Nato a Vicenza quasi per caso, Danilo Rea è romano, ma non d’adozione. È romano perché la sua storia in musica nasce a Roma, tra le pareti di casa sua, dove l’incanto per i vecchi vinili di Modugno è più forte, già da piccolissimo, di qualsiasi divertimento: il vero gioco è suonare il piano, il vero incanto è la musica, il vero sogno è la melodia, il vero abbandono è nell’armonia. E la passione diventa studio al Conservatorio di Santa Cecilia, dove si diploma in pianoforte con il massimo dei voti e dove insegna nella cattedra di jazz fino al 2017.

Con Something in our way, il 21 luglio al XXX CivitaFestival, i successi delle due band britanniche icone della musica pop e rock dagli anni ’60, si uniscono sul filo delle note del piano di Danilo alla memoria di tutti noi e racchiusi nel disco in piano solo, pubblicato per Warner Music Italy.

 In “Something in our way”, le differenti vie musicali delle due formazioni convivono, si alternano e si uniscono nelle note di Rea, superando l’eterna dicotomia.
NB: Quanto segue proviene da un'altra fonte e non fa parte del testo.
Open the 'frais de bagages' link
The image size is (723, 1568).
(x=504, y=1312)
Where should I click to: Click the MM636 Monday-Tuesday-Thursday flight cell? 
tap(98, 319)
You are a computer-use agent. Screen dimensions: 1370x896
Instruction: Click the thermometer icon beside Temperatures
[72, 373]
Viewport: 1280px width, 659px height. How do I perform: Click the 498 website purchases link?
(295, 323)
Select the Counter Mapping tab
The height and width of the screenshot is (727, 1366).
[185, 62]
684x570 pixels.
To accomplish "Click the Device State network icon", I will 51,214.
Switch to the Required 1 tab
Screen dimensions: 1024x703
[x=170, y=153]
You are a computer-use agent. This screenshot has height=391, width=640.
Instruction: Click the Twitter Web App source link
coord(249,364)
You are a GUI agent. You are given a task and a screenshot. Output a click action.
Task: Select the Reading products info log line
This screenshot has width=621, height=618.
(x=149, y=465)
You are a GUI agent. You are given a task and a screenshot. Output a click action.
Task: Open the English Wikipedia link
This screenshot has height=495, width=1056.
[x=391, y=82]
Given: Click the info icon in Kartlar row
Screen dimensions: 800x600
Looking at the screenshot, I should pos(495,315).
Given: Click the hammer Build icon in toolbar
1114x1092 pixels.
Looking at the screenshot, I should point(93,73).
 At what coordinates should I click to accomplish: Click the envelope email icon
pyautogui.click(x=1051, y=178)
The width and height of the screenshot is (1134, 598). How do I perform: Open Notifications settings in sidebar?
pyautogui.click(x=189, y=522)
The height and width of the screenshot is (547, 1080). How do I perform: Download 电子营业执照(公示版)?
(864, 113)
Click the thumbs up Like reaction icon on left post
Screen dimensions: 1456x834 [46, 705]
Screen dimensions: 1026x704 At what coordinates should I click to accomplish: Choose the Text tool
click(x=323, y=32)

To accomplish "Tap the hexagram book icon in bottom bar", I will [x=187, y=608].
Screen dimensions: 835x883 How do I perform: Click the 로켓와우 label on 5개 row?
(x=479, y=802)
Dalla melodia di Let it be, all’appassionata Angie, passando per il ritmo di Ob-la-dì Ob-la dà e l’energia di Jumpin’ Jack Flash, Danilo scompone, riarrangia e ricostruisce, fino a restituire la musica che si colora di nuove sfumature.

Il 21 luglio al XXX CivitaFestival, uno show dinamico in cui l’improvvisazione è protagonista, proiettando gli spettatori in un mondo le cui strade sono ancora tutte da scoprire. “Io improvviso sempre durante i concerti, odio avere una scaletta”, racconta. “Nel live ci saranno le canzoni di Something in our way ma nulla è già deciso: per me un concerto è come un salto in un mondo che ti si apre strada facendo. È un po’ come raccontare una storia, cercando di costruirla parola dopo parola, e trovando spunti per reinventarla ancora, sempre viaggiando melodicamente sul filo dei ricordi comuni”.